Contro le aspettative, la ricerca evidenzia che le dimensioni di un’organizzazione non corrispondono ad un’effettiva maturità, tanto che l’83% delle aziende intervistate – con oltre 10.000 dipendenti – valuta le proprie capacità “poco sviluppate” in termini di maturità complessiva. Questo risultato suggerisce che l’esperienza e la visibilità sulle minacce avanzate delle grandi organizzazioni implicano la necessità di una maggiore maturità rispetto alla loro situazione attuale. Queste aziende sono più consapevoli dell’esigenza di disporre di soluzioni e strategie più robuste e mature per individuare e rispondere agli attacchi.

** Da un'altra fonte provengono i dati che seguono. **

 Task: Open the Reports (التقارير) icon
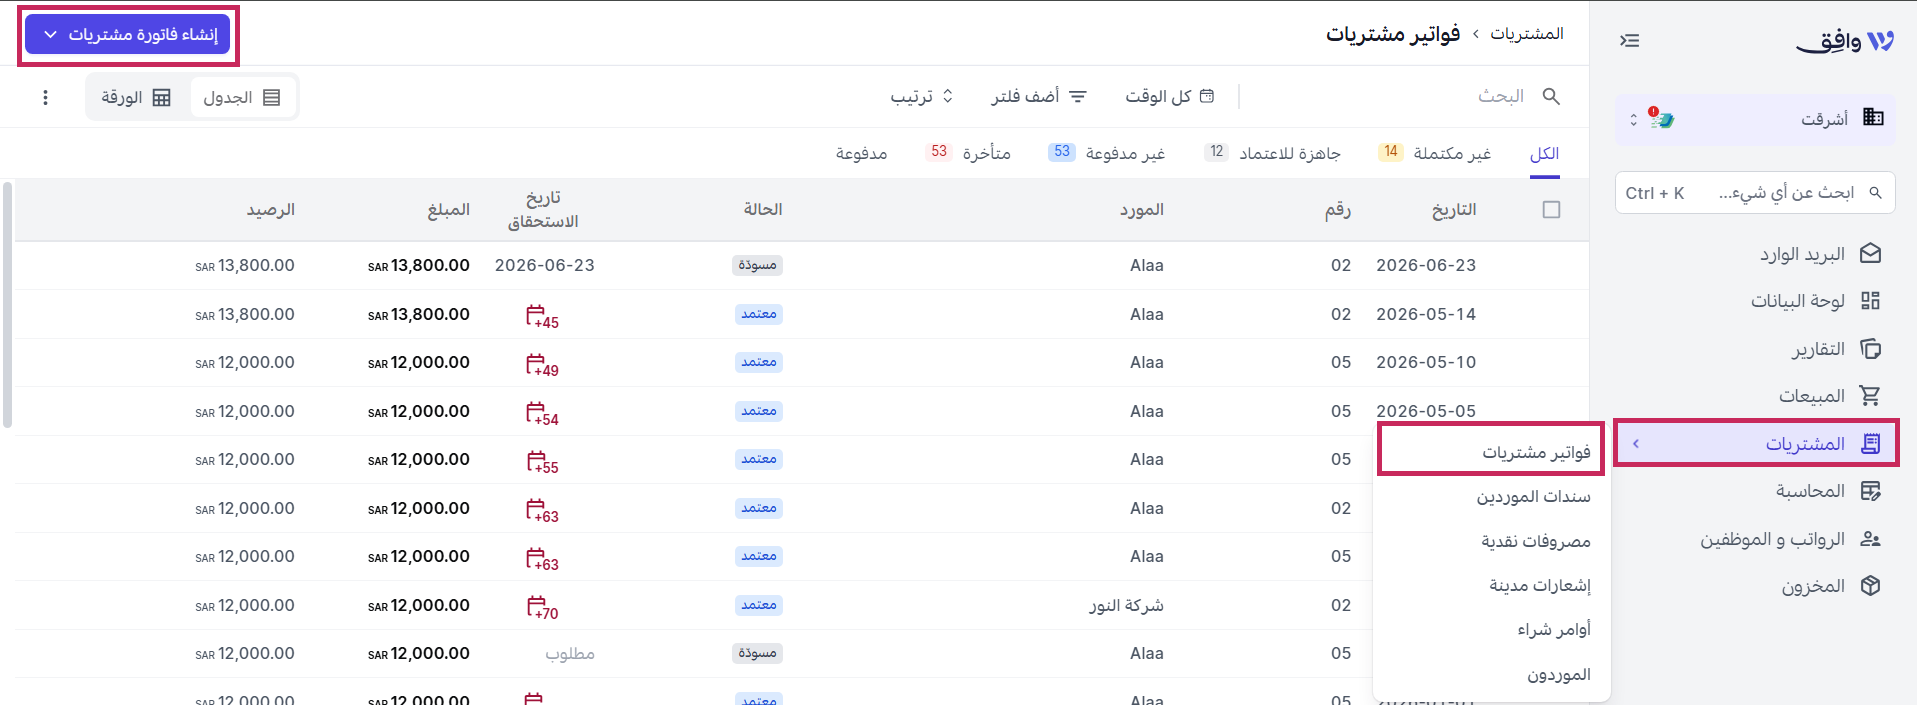pyautogui.click(x=1871, y=349)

Contro ogni previsione sono anche i risultati emersi dal segmento delle aziende operanti nel settore finanziario, un settore che viene frequentemente citato come il più avanzato in termini di maturità in ambito sicurezza. Nonostante i luoghi comuni, tuttavia, le società finanziarie intervistate non ritengono di costituire il settore più maturo: solo un terzo delle aziende giudica infatti di sentirsi preparato. Gli operatori di infrastrutture critiche, che rappresentano il target originale del CSF, dovranno compiere significativi passi avanti per migliorare il proprio grado attuale di maturità. Le società di telecomunicazioni hanno riportato il livello più alto, con il 50% che dichiara di aver sviluppato capacità significative, mentre la pubblica amministrazione si è classificata ultima nell’indagine con il solo 18% che ritiene di aver sviluppato competenze di rilievo.

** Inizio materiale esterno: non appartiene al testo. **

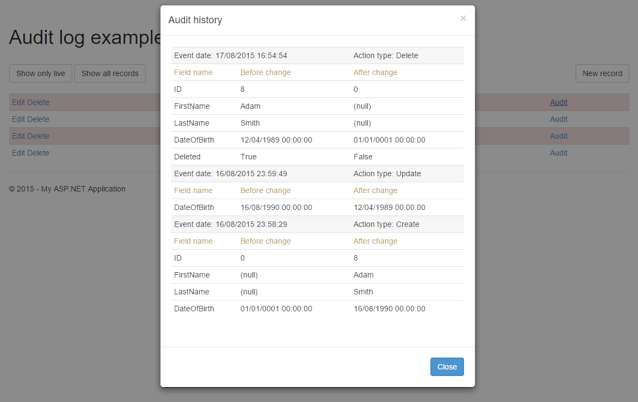
Task: Click the Edit link in the second row
Action: tap(18, 119)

Malgrado il CSF sia stato sviluppato negli Stati Uniti, il grado di maturità riportato dalle aziende che si trovato nelle Americhe è minore rispetto a quello delle regioni APJ ed EMEA. Nell’area APJ (Asia-Pacifico e Giappone) è stato raggiunto il grado di maturità più elevato, con il 39% degli intervistati che si ritiene “sviluppato” o “avvantaggiato” in termini di maturità complessiva; un dato che scende al 26% nell’area EMEA (Europe, Middle-East-Africa) e al 24% nell’area delle Americhe.
Amit Yoran, Presidente, RSA
Questa ricerca dimostra come le aziende continuino a investire enormi quantità di denaro nell’ultima generazione di firewall, anti-virus e sistemi di protezione nella speranza di bloccare le minacce avanzate. Eppure nonostante questi investimenti, anche le aziende più grandi si sentono inadeguate a gestire i problemi di cybersicurezza. Siamo convinti che questa dicotomia sia il risultato del fallimento di modelli basati sulla prevenzione di fronte a un panorama di minacce sempre più critico. Dobbiamo dunque cambiare il modo in cui pensiamo alla sicurezza e iniziare a riconoscere il fatto che la prevenzione da sola rappresenta una strategia perdente e che un maggior grado di attenzione debba essere dedicato alle attività di monitoraggio e risposta.Stephen T. Whitlock, Chief Strategist, Information Security, Boeing
Boeing ha supportato il NIST Cybersecurity Framework contribuendovi fin dalla sua ideazione. Utilizziamo questo framework come base per valutare la sicurezza complessiva sia delle nostre organizzazioni interne sia nei rapporti con i clienti esterni. Il Framework promuove un approccio completo e adattabile basato sul rischio che risulta indipendente dalla tecnologia e dalle normative. Da quando abbiamo adottato il Framework, i risultati hanno avuto un impatto significativo nella identificazione delle problematiche e nella definizione della strategia di cybersicurezza.